DATASET =

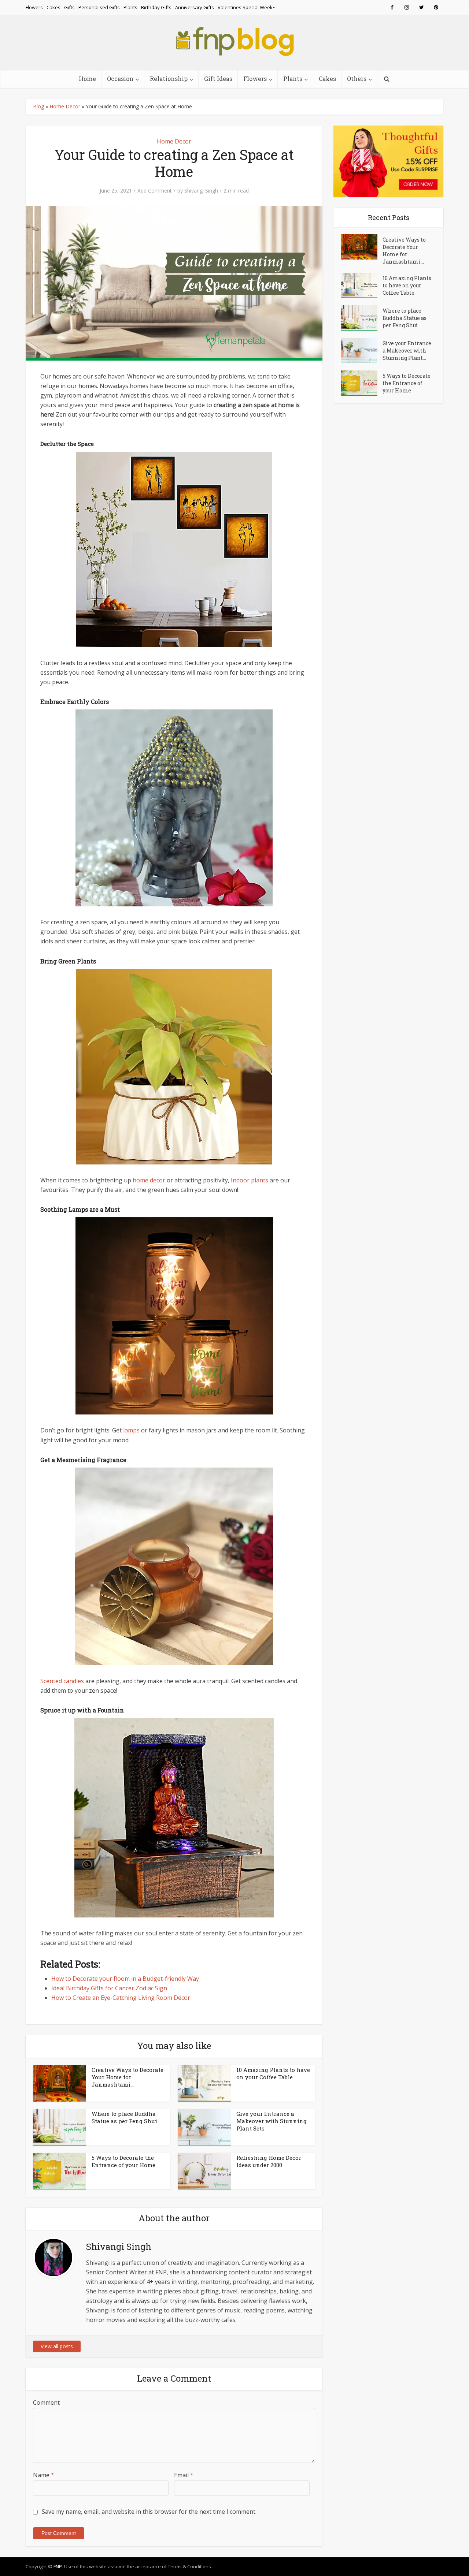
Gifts (69, 7)
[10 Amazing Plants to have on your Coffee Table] (362, 285)
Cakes (53, 7)
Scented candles (62, 1681)
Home (87, 78)
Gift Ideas (218, 78)
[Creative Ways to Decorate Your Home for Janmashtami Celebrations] (362, 247)
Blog (38, 106)
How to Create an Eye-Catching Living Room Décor (120, 1998)
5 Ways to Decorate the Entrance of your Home (123, 2161)
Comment (46, 2402)
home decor (149, 1180)
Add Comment (154, 190)
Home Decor (64, 106)
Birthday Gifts (156, 7)
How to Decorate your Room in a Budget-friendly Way (125, 1979)
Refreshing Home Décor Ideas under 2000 (268, 2161)
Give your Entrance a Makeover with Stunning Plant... (407, 350)
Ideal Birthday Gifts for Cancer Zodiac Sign (109, 1988)
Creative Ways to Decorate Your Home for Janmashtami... (127, 2077)
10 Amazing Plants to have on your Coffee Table (273, 2073)
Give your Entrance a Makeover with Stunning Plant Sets (271, 2121)
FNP (57, 2566)
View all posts (57, 2346)
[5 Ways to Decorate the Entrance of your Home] (362, 383)
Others (356, 78)
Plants (130, 7)
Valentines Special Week (245, 7)
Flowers (34, 7)
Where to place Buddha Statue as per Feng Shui (124, 2117)
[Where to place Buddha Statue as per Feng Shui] (362, 318)
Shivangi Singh (201, 190)
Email (183, 2475)
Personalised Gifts (99, 7)
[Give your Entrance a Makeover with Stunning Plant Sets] (362, 350)
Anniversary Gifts (194, 7)
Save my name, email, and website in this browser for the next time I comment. (149, 2512)
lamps (131, 1430)
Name (43, 2475)
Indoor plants (249, 1180)
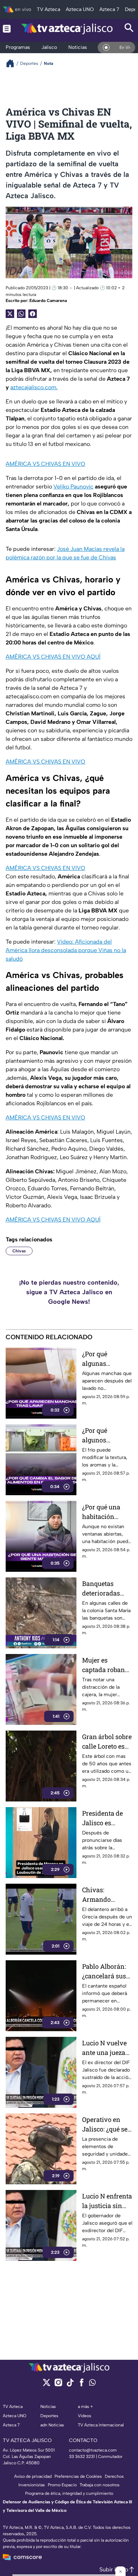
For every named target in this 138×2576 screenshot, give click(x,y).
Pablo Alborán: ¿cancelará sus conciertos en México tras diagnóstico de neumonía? (104, 1971)
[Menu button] (7, 28)
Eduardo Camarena (48, 300)
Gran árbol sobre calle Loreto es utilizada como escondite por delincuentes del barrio (107, 1741)
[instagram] (58, 2384)
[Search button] (129, 28)
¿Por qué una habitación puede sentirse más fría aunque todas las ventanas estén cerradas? (106, 1512)
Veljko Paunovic (73, 486)
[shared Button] (21, 313)
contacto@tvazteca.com (93, 2450)
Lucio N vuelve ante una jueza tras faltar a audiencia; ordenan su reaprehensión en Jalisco (104, 2048)
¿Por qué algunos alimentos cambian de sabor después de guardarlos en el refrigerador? (107, 1435)
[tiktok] (69, 2384)
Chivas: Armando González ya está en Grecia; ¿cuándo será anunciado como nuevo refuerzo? (107, 1894)
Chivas (19, 1250)
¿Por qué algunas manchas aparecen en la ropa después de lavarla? (106, 1359)
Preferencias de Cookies (78, 2476)
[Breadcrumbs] (13, 63)
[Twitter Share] (10, 313)
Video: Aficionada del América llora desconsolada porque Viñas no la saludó (66, 950)
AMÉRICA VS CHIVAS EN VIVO (45, 463)
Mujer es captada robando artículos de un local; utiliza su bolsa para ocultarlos (107, 1665)
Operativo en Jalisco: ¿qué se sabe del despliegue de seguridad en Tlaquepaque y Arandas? (104, 2124)
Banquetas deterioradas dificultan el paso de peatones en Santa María (101, 1588)
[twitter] (46, 2384)
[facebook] (81, 2384)
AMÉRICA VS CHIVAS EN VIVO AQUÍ (53, 656)
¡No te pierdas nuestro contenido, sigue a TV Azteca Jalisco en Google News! (69, 1292)
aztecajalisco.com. (34, 387)
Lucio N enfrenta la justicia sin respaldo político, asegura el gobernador (107, 2201)
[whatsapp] (92, 2384)
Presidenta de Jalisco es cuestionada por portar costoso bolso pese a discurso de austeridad (106, 1818)
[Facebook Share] (32, 313)
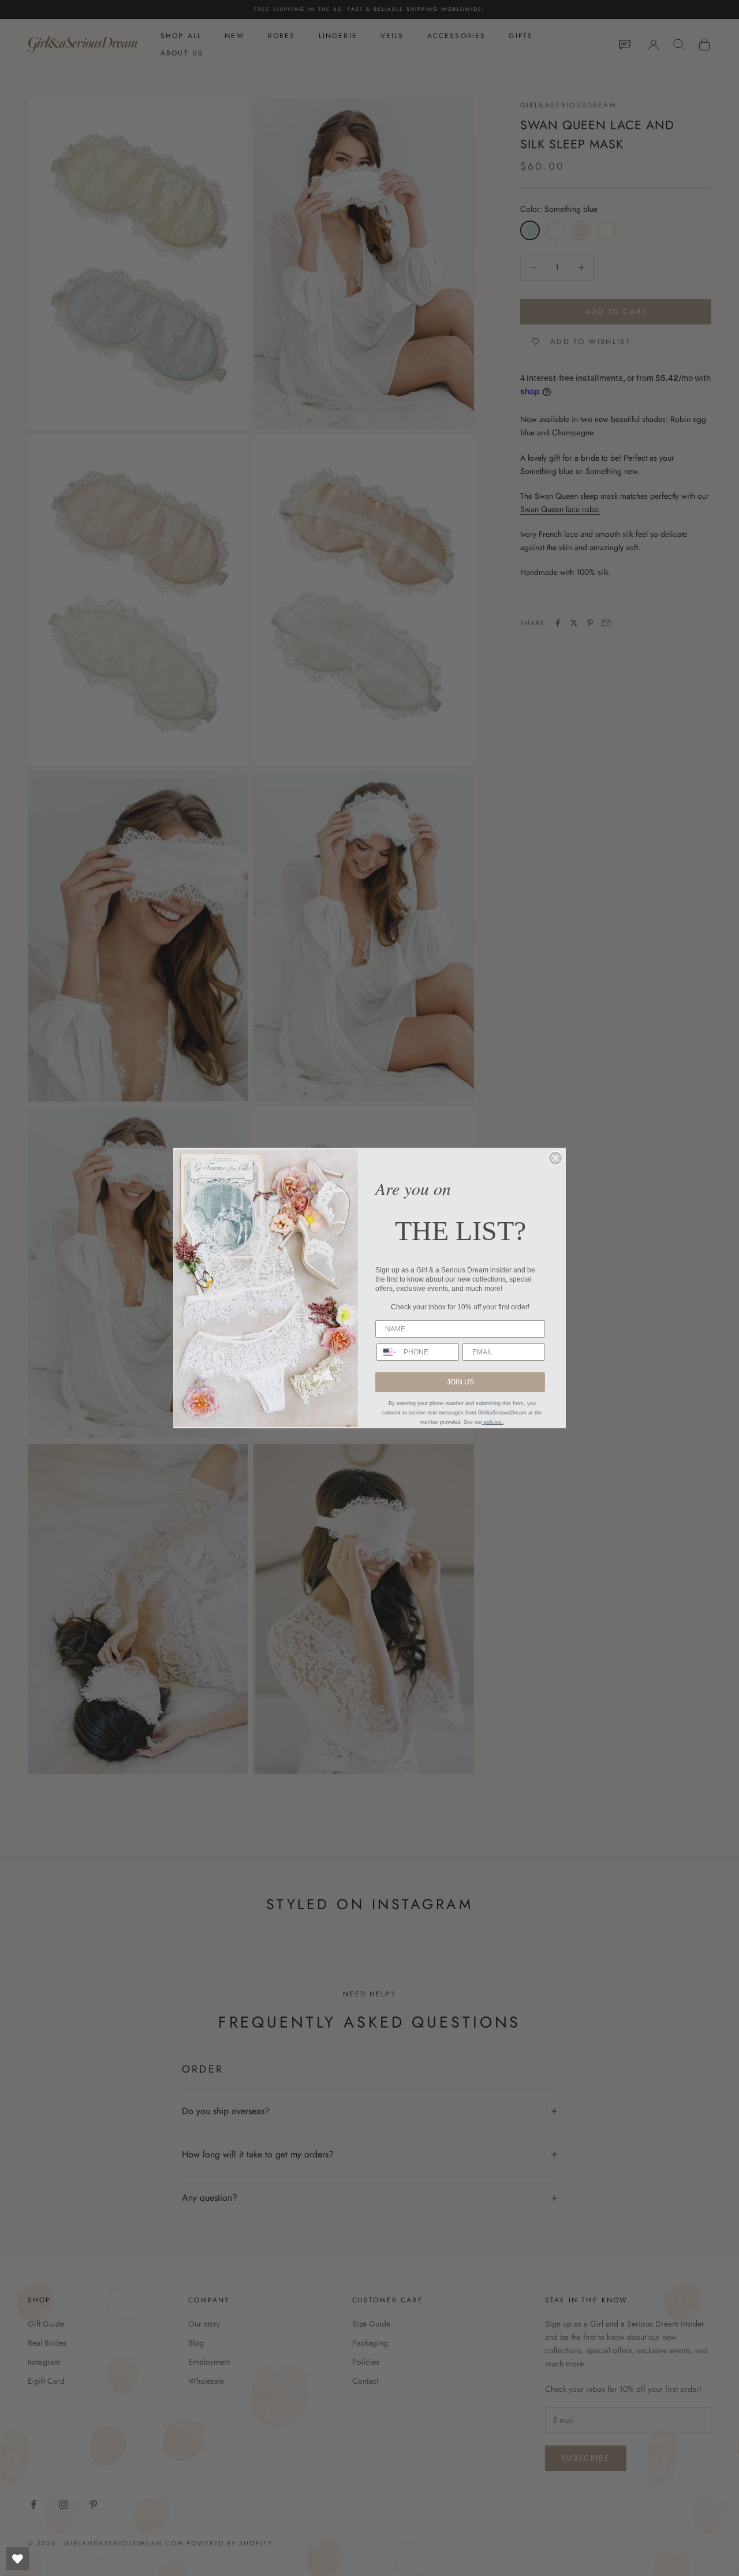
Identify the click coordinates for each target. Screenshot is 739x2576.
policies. (492, 1422)
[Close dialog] (555, 1158)
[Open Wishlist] (17, 2558)
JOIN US (460, 1382)
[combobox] (387, 1352)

ASSIGNMENT = Each record, word for word, should be printed again without its pictures.

RESPONSE TO THIS EXERCISE =
Gifts (69, 7)
[10 Amazing Plants to have on your Coffee Table] (362, 285)
Cakes (53, 7)
Scented candles (62, 1681)
Home (87, 78)
Gift Ideas (218, 78)
[Creative Ways to Decorate Your Home for Janmashtami Celebrations] (362, 247)
Blog (38, 106)
How to Create an Eye-Catching Living Room Décor (120, 1998)
5 Ways to Decorate the Entrance of your Home (123, 2161)
Comment (46, 2402)
home decor (149, 1180)
Add Comment (154, 190)
Home Decor (64, 106)
Birthday Gifts (156, 7)
How to Decorate your Room in a Budget-friendly Way (125, 1979)
Refreshing Home Décor Ideas under 2000 (268, 2161)
Give your Entrance a Makeover with Stunning Plant... (407, 350)
Ideal Birthday Gifts for Cancer Zodiac Sign (109, 1988)
Creative Ways to Decorate Your Home for Janmashtami... (127, 2077)
10 Amazing Plants to have on your Coffee Table (273, 2073)
Give your Entrance a Makeover with Stunning Plant Sets (271, 2121)
FNP (57, 2566)
View all posts (57, 2346)
[5 Ways to Decorate the Entrance of your Home] (362, 383)
Others (356, 78)
Plants (130, 7)
Valentines Special Week (245, 7)
Flowers (34, 7)
Where to place Buddha Statue as per Feng Shui (124, 2117)
[Where to place Buddha Statue as per Feng Shui] (362, 318)
Shivangi Singh (201, 190)
Email (183, 2475)
Personalised Gifts (99, 7)
[Give your Entrance a Makeover with Stunning Plant Sets] (362, 350)
Anniversary Gifts (194, 7)
Save my name, email, and website in this browser for the next time I comment. (149, 2512)
lamps (131, 1430)
Name (43, 2475)
Indoor plants (249, 1180)
For every named target in this 138×2576 screenshot, give click(x,y).
Pablo Alborán: ¿cancelará sus conciertos en México tras diagnóstico de neumonía? (104, 1971)
[Menu button] (7, 28)
Eduardo Camarena (48, 300)
Gran árbol sobre calle Loreto es utilizada como escondite por delincuentes del barrio (107, 1741)
[instagram] (58, 2384)
[Search button] (129, 28)
¿Por qué una habitación puede sentirse más fría aunque todas las ventanas estén cerradas? (106, 1512)
Veljko Paunovic (73, 486)
[shared Button] (21, 313)
contacto@tvazteca.com (93, 2450)
Lucio N vuelve ante una jueza tras faltar a audiencia; ordenan su reaprehensión en Jalisco (104, 2048)
¿Por qué algunos alimentos cambian de sabor después de guardarlos en el refrigerador? (107, 1435)
[tiktok] (69, 2384)
Chivas: Armando González ya está en Grecia; ¿cuándo será anunciado como nuevo refuerzo? (107, 1894)
Chivas (19, 1250)
¿Por qué algunas manchas aparecen en la ropa después de lavarla? (106, 1359)
Preferencias de Cookies (78, 2476)
[Breadcrumbs] (13, 63)
[Twitter Share] (10, 313)
Video: Aficionada del América llora desconsolada porque Viñas no la saludó (66, 950)
AMÉRICA VS CHIVAS EN VIVO (45, 463)
Mujer es captada robando artículos de un local; utiliza su bolsa para ocultarlos (107, 1665)
Operativo en Jalisco: ¿qué se sabe del despliegue de seguridad en Tlaquepaque y Arandas? (104, 2124)
Banquetas deterioradas dificultan el paso de peatones en Santa María (101, 1588)
[twitter] (46, 2384)
[facebook] (81, 2384)
AMÉRICA VS CHIVAS EN VIVO AQUÍ (53, 656)
¡No te pierdas nuestro contenido, sigue a TV Azteca Jalisco en Google News! (69, 1292)
aztecajalisco.com. (34, 387)
Lucio N enfrenta la justicia sin respaldo político, asegura el gobernador (107, 2201)
[whatsapp] (92, 2384)
Presidenta de Jalisco es cuestionada por portar costoso bolso pese a discurso de austeridad (106, 1818)
[Facebook Share] (32, 313)
Identify the click coordinates for each target. Screenshot is 739x2576.
policies. (492, 1422)
[Close dialog] (555, 1158)
[Open Wishlist] (17, 2558)
JOIN US (460, 1382)
[combobox] (387, 1352)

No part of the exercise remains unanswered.